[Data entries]
—————

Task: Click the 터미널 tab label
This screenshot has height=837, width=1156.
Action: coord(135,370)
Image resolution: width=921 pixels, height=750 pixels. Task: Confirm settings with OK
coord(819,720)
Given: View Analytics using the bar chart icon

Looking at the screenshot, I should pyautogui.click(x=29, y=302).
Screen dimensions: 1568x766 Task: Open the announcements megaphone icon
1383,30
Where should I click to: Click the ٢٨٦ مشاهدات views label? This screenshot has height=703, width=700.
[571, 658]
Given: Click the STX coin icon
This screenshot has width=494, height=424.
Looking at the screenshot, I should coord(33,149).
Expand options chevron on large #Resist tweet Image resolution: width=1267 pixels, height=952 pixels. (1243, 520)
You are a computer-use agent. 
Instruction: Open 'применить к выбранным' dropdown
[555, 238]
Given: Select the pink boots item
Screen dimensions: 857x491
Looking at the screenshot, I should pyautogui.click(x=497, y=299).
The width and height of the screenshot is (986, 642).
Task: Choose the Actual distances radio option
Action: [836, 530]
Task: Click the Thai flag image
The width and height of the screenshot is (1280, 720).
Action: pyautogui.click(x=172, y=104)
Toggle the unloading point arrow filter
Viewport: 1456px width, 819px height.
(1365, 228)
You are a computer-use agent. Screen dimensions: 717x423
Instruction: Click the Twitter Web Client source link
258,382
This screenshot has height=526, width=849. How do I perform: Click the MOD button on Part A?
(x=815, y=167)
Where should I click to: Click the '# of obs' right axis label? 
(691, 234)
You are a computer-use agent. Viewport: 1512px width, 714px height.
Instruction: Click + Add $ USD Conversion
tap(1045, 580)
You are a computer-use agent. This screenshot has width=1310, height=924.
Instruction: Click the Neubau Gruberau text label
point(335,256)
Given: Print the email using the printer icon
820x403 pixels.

—————

TASK DESCRIPTION — Return the listing above line for line, without changing anything.

SOLUTION TO THE PROBLEM —
Task: Click the 터미널 tab label
This screenshot has height=837, width=1156.
Action: coord(135,370)
Image resolution: width=921 pixels, height=750 pixels. Task: Confirm settings with OK
coord(819,720)
Given: View Analytics using the bar chart icon

Looking at the screenshot, I should pyautogui.click(x=29, y=302).
Screen dimensions: 1568x766 Task: Open the announcements megaphone icon
1383,30
Where should I click to: Click the ٢٨٦ مشاهدات views label? This screenshot has height=703, width=700.
[571, 658]
Given: Click the STX coin icon
This screenshot has width=494, height=424.
Looking at the screenshot, I should coord(33,149).
Expand options chevron on large #Resist tweet Image resolution: width=1267 pixels, height=952 pixels. (1243, 520)
You are a computer-use agent. 
Instruction: Open 'применить к выбранным' dropdown
[555, 238]
Given: Select the pink boots item
Screen dimensions: 857x491
Looking at the screenshot, I should pyautogui.click(x=497, y=299).
The width and height of the screenshot is (986, 642).
Task: Choose the Actual distances radio option
Action: [836, 530]
Task: Click the Thai flag image
The width and height of the screenshot is (1280, 720).
Action: pyautogui.click(x=172, y=104)
Toggle the unloading point arrow filter
Viewport: 1456px width, 819px height.
(1365, 228)
You are a computer-use agent. Screen dimensions: 717x423
Instruction: Click the Twitter Web Client source link
258,382
This screenshot has height=526, width=849. How do I perform: Click the MOD button on Part A?
(x=815, y=167)
Where should I click to: Click the '# of obs' right axis label? 
(691, 234)
You are a computer-use agent. Viewport: 1512px width, 714px height.
Instruction: Click + Add $ USD Conversion
tap(1045, 580)
You are a computer-use agent. This screenshot has width=1310, height=924.
Instruction: Click the Neubau Gruberau text label
point(335,256)
Given: Print the email using the printer icon
820x403 pixels.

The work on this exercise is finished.